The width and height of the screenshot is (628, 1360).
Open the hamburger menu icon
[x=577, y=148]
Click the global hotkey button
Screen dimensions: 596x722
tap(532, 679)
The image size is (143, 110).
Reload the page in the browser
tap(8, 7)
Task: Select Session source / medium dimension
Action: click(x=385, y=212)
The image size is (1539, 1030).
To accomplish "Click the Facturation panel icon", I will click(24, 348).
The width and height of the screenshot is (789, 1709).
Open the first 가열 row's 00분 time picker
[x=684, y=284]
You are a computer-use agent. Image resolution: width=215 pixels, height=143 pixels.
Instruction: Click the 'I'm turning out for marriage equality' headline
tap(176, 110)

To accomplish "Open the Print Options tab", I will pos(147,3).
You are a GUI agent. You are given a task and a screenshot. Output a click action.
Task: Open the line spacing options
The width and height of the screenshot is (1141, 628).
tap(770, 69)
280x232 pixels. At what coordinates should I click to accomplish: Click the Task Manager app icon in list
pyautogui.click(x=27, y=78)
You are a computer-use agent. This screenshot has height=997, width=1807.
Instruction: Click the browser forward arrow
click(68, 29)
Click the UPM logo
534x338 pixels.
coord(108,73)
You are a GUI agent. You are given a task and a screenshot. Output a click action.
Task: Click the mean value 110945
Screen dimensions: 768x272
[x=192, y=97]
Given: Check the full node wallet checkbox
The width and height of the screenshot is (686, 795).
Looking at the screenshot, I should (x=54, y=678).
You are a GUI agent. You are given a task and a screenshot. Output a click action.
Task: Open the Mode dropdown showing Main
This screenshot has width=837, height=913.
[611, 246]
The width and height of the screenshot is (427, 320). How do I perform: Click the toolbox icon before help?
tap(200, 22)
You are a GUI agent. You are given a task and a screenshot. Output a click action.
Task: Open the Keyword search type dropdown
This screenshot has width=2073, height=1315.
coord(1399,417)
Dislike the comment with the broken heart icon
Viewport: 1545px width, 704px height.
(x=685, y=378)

================================

Reproduce the data exactly. All of it is needed.

• [WRITTEN RESPONSE]
The width and height of the screenshot is (628, 1360).
Open the hamburger menu icon
[x=577, y=148]
Click the global hotkey button
Screen dimensions: 596x722
tap(532, 679)
The image size is (143, 110).
Reload the page in the browser
tap(8, 7)
Task: Select Session source / medium dimension
Action: click(x=385, y=212)
The image size is (1539, 1030).
To accomplish "Click the Facturation panel icon", I will click(24, 348).
The width and height of the screenshot is (789, 1709).
Open the first 가열 row's 00분 time picker
[x=684, y=284]
You are a computer-use agent. Image resolution: width=215 pixels, height=143 pixels.
Instruction: Click the 'I'm turning out for marriage equality' headline
tap(176, 110)

To accomplish "Open the Print Options tab", I will pos(147,3).
You are a GUI agent. You are given a task and a screenshot. Output a click action.
Task: Open the line spacing options
The width and height of the screenshot is (1141, 628).
tap(770, 69)
280x232 pixels. At what coordinates should I click to accomplish: Click the Task Manager app icon in list
pyautogui.click(x=27, y=78)
You are a computer-use agent. This screenshot has height=997, width=1807.
Instruction: Click the browser forward arrow
click(68, 29)
Click the UPM logo
534x338 pixels.
coord(108,73)
You are a GUI agent. You are given a task and a screenshot. Output a click action.
Task: Click the mean value 110945
Screen dimensions: 768x272
[x=192, y=97]
Given: Check the full node wallet checkbox
The width and height of the screenshot is (686, 795).
Looking at the screenshot, I should (x=54, y=678).
You are a GUI agent. You are given a task and a screenshot. Output a click action.
Task: Open the Mode dropdown showing Main
This screenshot has width=837, height=913.
[611, 246]
The width and height of the screenshot is (427, 320). How do I perform: Click the toolbox icon before help?
tap(200, 22)
You are a GUI agent. You are given a task and a screenshot. Output a click action.
Task: Open the Keyword search type dropdown
This screenshot has width=2073, height=1315.
coord(1399,417)
Dislike the comment with the broken heart icon
Viewport: 1545px width, 704px height.
(x=685, y=378)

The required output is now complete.